According to the probable cause affidavit, Simmons, who then listed an address along County Road 16, sold 6.4 grams of methamphetamine to a confidential informant for $275.
The alleged drug sale was made in December 2020, the probable cause affidavit was not filed until late June last year and the case is listed as formally being set up this year.
Simmons was already on probation on charges from earlier cases when the drug sale case was opened.
The newest drug-related charge triggered the filing of petitions to revoke Simmons’ probation in three older cases.
Hearings on the revocation petitions are now scheduled for July 25.
TOOK DEAD WOMAN’S JEWLERY
In one of his older cases, Simmons was given probation after pleading guilty to charges related to allegations he removed jewelry and other property belonging to the victim of a fatal automobile crash in mid-October 2018.
The victim in the crash was identified as Simmons’ then girlfriend. According to the probable cause affidavit, the woman was returning to her residence in the Oakland area from a gathering she had attended in Yellville when she was killed in the one-vehicle accident.
She is alleged to have told people at the gathering she was apprehensive about returning home because she had been having problems with Simmons.

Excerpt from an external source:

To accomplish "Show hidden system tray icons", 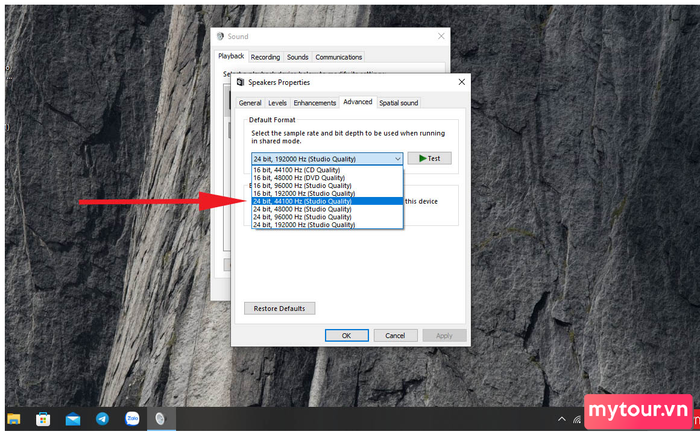I will tap(562, 419).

As she drove along State Highway 178, she and Simmons, who was in another vehicle, were reported to have been talking and texting with one another. Simmons was alleged to have gotten behind the victim’s SUV in the vicinity of Bull Shoals Dam.
At some point, the victim’s car left the roadway, struck a culvert, went airborne and turned over. The woman, who was ejected from the vehicle, was pronounced dead at the scene.
According to court records, Simmons allegedly pulled up to the wreck and removed some of the victim’s property, including her purse and cellphone.
He is also alleged to have taken a ring the dead woman was wearing at the time of the accident.
In the probable cause affidavit, Simmons is alleged to have stopped at the scene of the wreck, “not with the purpose of rendering aid, but to remove evidence that might connect him to the accident or some other crime and to take her property.”
Simmons is reported to have left the scene with the victim’s property. Investigators said a member of the victim’s family pressured Simmons to the point he returned the victim’s purse and the ring he had taken from her body.